E que tudo isso um dia faça parte da história, sem cair no esquecimento.

Saúde para todos!

10 COMENTÁRIOS

  1. Dr.Anders Schmidt, desejo muita saúde e alegria numa vida longa e frutifera ao lado de sua familia, seus queridos, e sempre encorajando seus alunos.
    Desejamos a vocês muitas e muitas voltas completas ao redor do sol, sempre com saúde.
    Com forte abraço da familia Helmut Kossatz.

  2. Ótimo relato. Mostra a quem não “pegou” o covid, o lado ruim da história. Eu graças a Deus quando tive, tive sintomas mais leves e não precisei ajuda hospitalar. Eu vejo pela minha região, que as pessoas estão cansadas de ficar em casa, cansadas de esperar pela vacina, cansadas de tudo isso, e aí acabam cedendo a algumas aventuras, festas, convívio com mais pessoas e aí acaba acontecendo, como descreveu no relato. Tomara que tudo isso passe o mais breve possível.

  3. Prezados. Obrigado pelos comentários. Sei que realmente muitas vezes é inevitável se expor. O desafio é reduzir ao máximo (possível) o risco de entrar no jogo, evitando exposições desnecessárias e tomando todas as medidas de proteção. Quanto ao cansaço, que de fato bate, temos que respirar fundo e supera-lo, pois são nossas vidas que estão em jogo.
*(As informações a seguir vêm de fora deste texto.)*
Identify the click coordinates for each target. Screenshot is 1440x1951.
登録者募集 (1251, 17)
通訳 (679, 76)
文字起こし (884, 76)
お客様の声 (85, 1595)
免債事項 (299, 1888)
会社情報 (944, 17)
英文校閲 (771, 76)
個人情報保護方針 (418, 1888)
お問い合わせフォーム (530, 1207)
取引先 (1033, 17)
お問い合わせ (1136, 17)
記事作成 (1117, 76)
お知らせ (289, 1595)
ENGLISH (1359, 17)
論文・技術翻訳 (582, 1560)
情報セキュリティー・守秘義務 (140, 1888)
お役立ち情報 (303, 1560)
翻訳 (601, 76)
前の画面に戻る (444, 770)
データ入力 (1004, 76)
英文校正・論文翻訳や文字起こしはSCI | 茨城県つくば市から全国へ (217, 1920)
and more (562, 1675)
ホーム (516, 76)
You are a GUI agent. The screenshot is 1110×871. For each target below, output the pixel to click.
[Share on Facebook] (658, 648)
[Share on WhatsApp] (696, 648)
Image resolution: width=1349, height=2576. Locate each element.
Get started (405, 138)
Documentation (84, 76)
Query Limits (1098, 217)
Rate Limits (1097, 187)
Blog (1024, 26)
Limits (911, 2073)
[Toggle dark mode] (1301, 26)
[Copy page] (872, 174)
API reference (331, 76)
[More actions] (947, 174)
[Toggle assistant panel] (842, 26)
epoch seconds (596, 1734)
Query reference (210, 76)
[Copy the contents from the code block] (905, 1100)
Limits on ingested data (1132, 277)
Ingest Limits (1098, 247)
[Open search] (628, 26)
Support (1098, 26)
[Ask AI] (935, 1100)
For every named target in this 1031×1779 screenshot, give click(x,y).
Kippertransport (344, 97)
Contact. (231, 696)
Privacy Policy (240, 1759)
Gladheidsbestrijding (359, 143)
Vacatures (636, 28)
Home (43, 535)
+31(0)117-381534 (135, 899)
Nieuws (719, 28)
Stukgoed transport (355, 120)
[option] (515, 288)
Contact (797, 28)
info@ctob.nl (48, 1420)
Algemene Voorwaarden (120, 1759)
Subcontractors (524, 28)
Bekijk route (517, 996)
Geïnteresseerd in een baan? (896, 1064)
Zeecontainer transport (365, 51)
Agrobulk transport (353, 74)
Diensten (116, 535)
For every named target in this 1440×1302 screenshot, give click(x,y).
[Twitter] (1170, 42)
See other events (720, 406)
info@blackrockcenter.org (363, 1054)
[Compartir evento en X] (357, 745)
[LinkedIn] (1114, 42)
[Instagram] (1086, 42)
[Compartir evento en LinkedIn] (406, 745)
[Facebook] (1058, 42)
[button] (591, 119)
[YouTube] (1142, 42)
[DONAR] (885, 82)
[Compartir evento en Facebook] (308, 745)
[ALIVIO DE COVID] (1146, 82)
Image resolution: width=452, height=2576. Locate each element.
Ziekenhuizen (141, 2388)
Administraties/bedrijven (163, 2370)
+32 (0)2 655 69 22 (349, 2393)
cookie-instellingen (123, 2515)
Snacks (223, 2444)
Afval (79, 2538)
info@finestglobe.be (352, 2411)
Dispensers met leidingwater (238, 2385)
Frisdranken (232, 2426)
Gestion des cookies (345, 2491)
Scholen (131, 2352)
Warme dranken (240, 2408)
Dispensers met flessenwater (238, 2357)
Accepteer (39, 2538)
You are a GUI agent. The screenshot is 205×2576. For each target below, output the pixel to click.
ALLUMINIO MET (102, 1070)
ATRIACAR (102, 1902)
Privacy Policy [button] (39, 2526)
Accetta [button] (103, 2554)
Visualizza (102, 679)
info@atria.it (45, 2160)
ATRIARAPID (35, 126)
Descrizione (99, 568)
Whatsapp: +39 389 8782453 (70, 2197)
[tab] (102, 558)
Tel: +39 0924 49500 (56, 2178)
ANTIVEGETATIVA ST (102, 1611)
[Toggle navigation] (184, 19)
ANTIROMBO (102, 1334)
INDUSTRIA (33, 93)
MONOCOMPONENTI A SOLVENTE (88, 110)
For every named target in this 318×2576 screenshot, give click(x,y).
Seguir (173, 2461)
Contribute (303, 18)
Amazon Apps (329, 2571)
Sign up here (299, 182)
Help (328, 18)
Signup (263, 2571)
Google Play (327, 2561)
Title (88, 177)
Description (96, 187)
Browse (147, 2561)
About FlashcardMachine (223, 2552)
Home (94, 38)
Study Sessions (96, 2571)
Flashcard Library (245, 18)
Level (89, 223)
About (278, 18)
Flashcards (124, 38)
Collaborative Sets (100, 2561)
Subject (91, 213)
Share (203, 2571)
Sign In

Força e saúde para todos!

  4. Olá amigo Anders? !

    Somente agora, consegui terminar de ler o seu texto…

    No dia que vc publicou aqui no grupo eu tinha recentemente recebido a minha “bolinha positiva” desse jogo cruel…

    Já no início comecei a me identificar com seu relato e assim… tive medo de continuar lendo!!!!??

    Por sorte, minha bolinha chegou quando eu já tinha três semanas vacinada com a segunda dose!!!?
    Com toda certeza, a vacina mudou minha sorte!!!??????

    Mas o desespero e as incertezas continuaram imensas, afinal, toda minha família (duas filhas e o marido) estava infectada…

    A vacina mudou a sorte do meu pai, de 82 anos, também… Nem sintomático ele foi, mas mesmo assim, meu irmão veio buscá-lo e ele está lá hoje, ileso!

    Hoje estamos no décimo quarto dia de sintomas leves.
    Meu marido foi o que mais sofreu com dores nas costas e febre, mas se recusou a usar o oxímetro (mais uma coisa desesperadora), uma vez que somente iria para o hospital, caso começasse a faltar o ar.

    E para nossa sorte, nosso jogo foi mais brando… Ninguém apresentou dificuldades respiratórias e espero que já estejamos realmente no final, sem nenhuma baixa!

    Que todos tenham seus jogos, pelo menos amenizados pela vacina!!!! Não há outro caminho!!!??

    Culpa? Nenhuma… A probabilidade de ser infectado, especialmente no Brasil, é injustamente e infinitamente superior!!!

    Fiquem bem, meus amigos!????

    • Amiga Elenice! Seu relato traz duas mensagens MUITO importantes: 1- a vacina pode salvar vidas e 2- mesmo após tomar a vacina temos que continuar nos cuidando. Saúde para vocês!

  5. Relato excelente! Infelizmente muitas pessoas não se preocupam com o tal do covid, embora também, nem todos que tiverem ele ficarão mal, assim como, tem todos sobreviverão. mas é tempo de nos cuidarmos, pois, embora a vacina esteja em curso, ainda deve demorar até todos serem imunizados.